→ **What to produce**
Below are the records; print them again exactly and omit the pictures.

→ **Records to process**
+++

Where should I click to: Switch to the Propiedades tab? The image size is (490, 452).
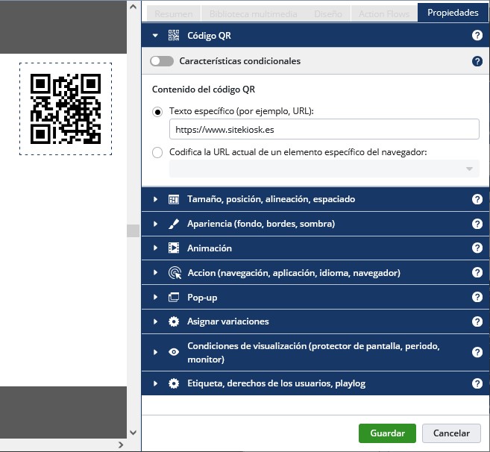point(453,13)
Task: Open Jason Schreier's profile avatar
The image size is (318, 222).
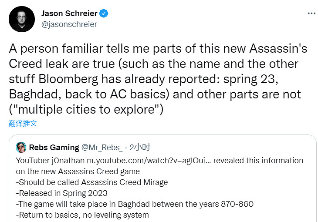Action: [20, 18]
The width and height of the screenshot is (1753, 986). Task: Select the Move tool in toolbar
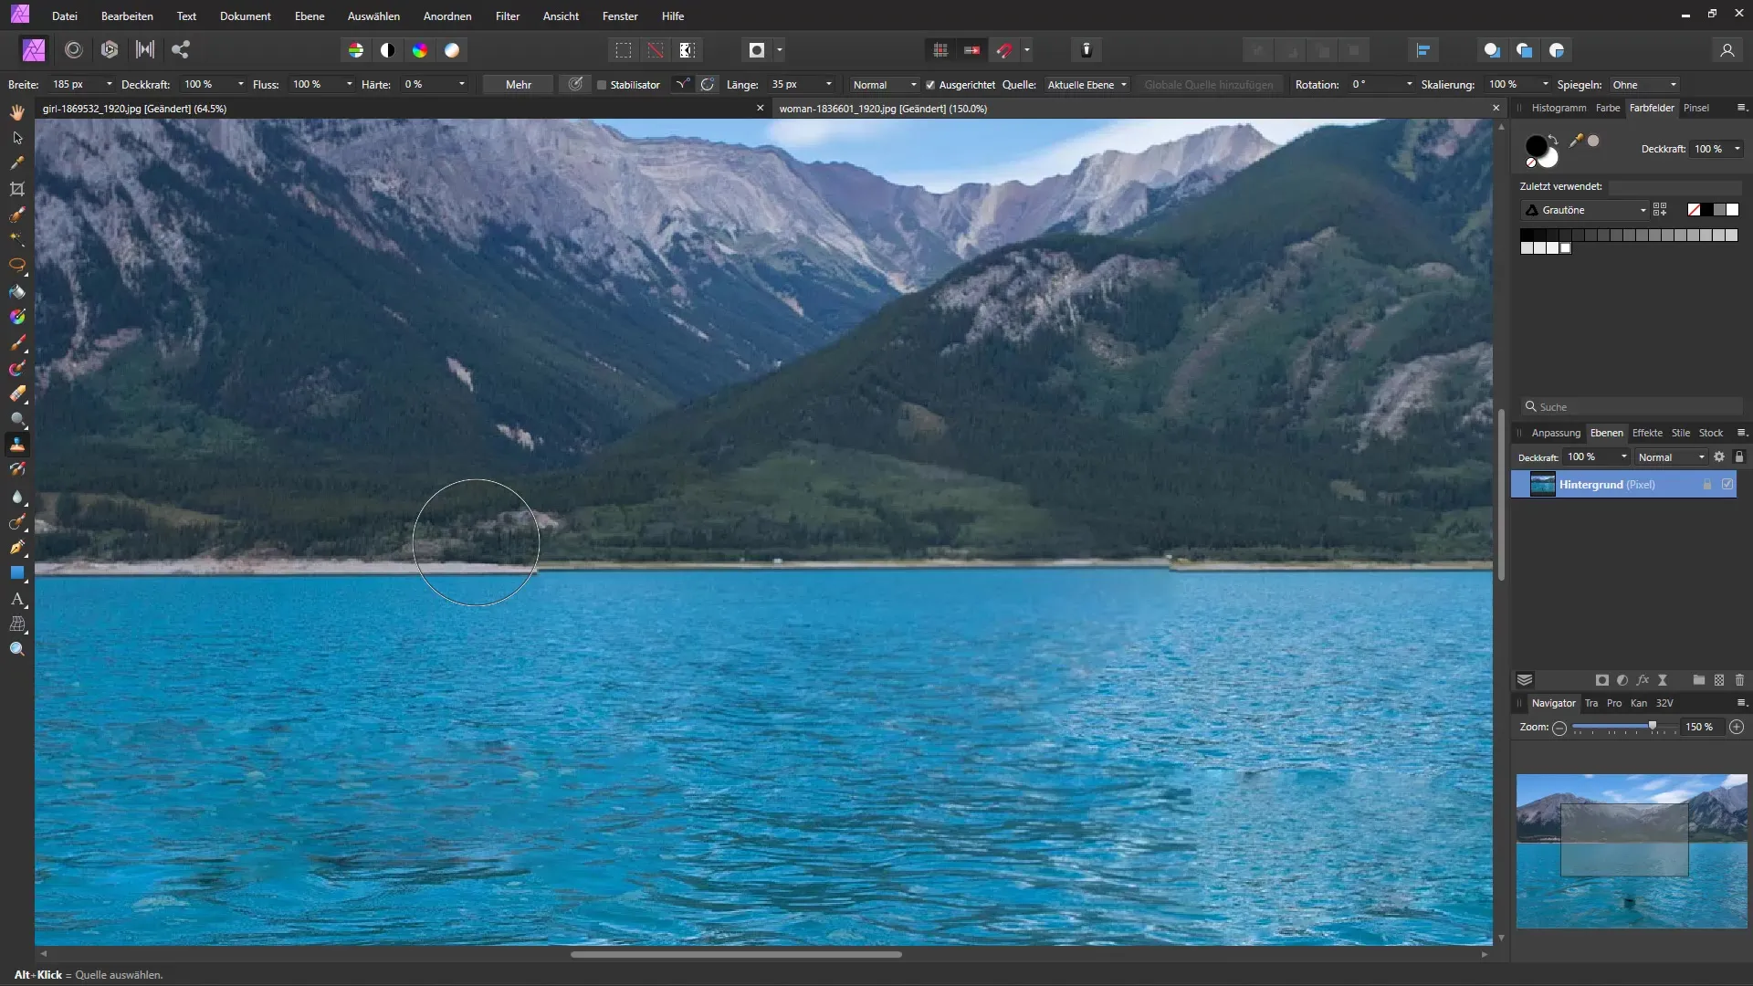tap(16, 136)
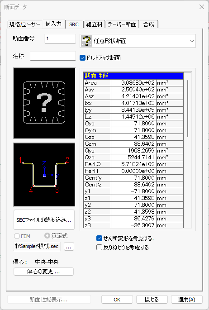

+++

→ **Solution for this task**
Where should I click to: Switch to the Propiedades tab? The image size is (490, 452).
point(453,13)
Task: Open Jason Schreier's profile avatar
The image size is (318, 222).
Action: [20, 18]
The width and height of the screenshot is (1753, 986). Task: Select the Move tool in toolbar
tap(16, 136)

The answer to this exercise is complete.